Comment l’idée vous est-elle venue ?

L’idée nous est venue en 2014. La crise financière de 2008 était encore présente et notre président, Monsieur Audibert-Troin, se questionnait sur l’accès à nos marchés publics. Il se demandait ce que nous pouvions faire très concrètement pour faciliter leurs accès aux entreprises. Sans tomber dans des délits de favoritisme, évidemment.
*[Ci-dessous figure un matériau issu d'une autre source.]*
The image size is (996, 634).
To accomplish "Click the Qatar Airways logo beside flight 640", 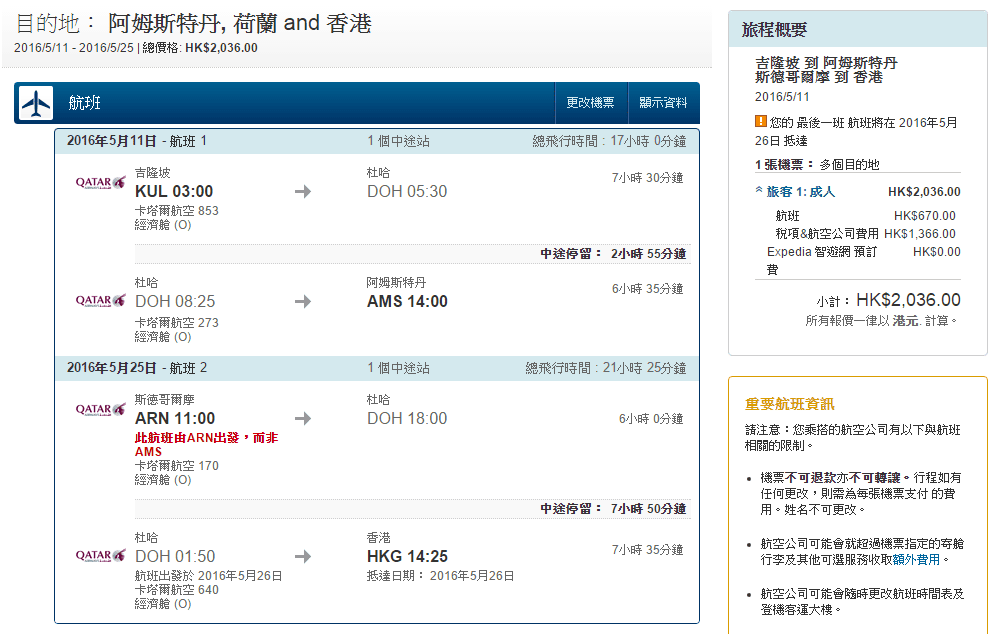I will (101, 555).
Nous avons choisi d’utiliser au maximum la réglementation pour faciliter l’accès du tissu artisanal à notre commande publique. 

Donc le projet a pour but de faciliter les procédures ?

Oui, mais aussi de prendre connaissance des marchés publics : qu’est-ce qu’un contrat public ? Quels sont ses enjeux ? Nous essayons de faciliter l’accès, la compréhension et l’exécution des marchés publics auprès du tissu artisanal.

Comment avez-vous construit le projet ?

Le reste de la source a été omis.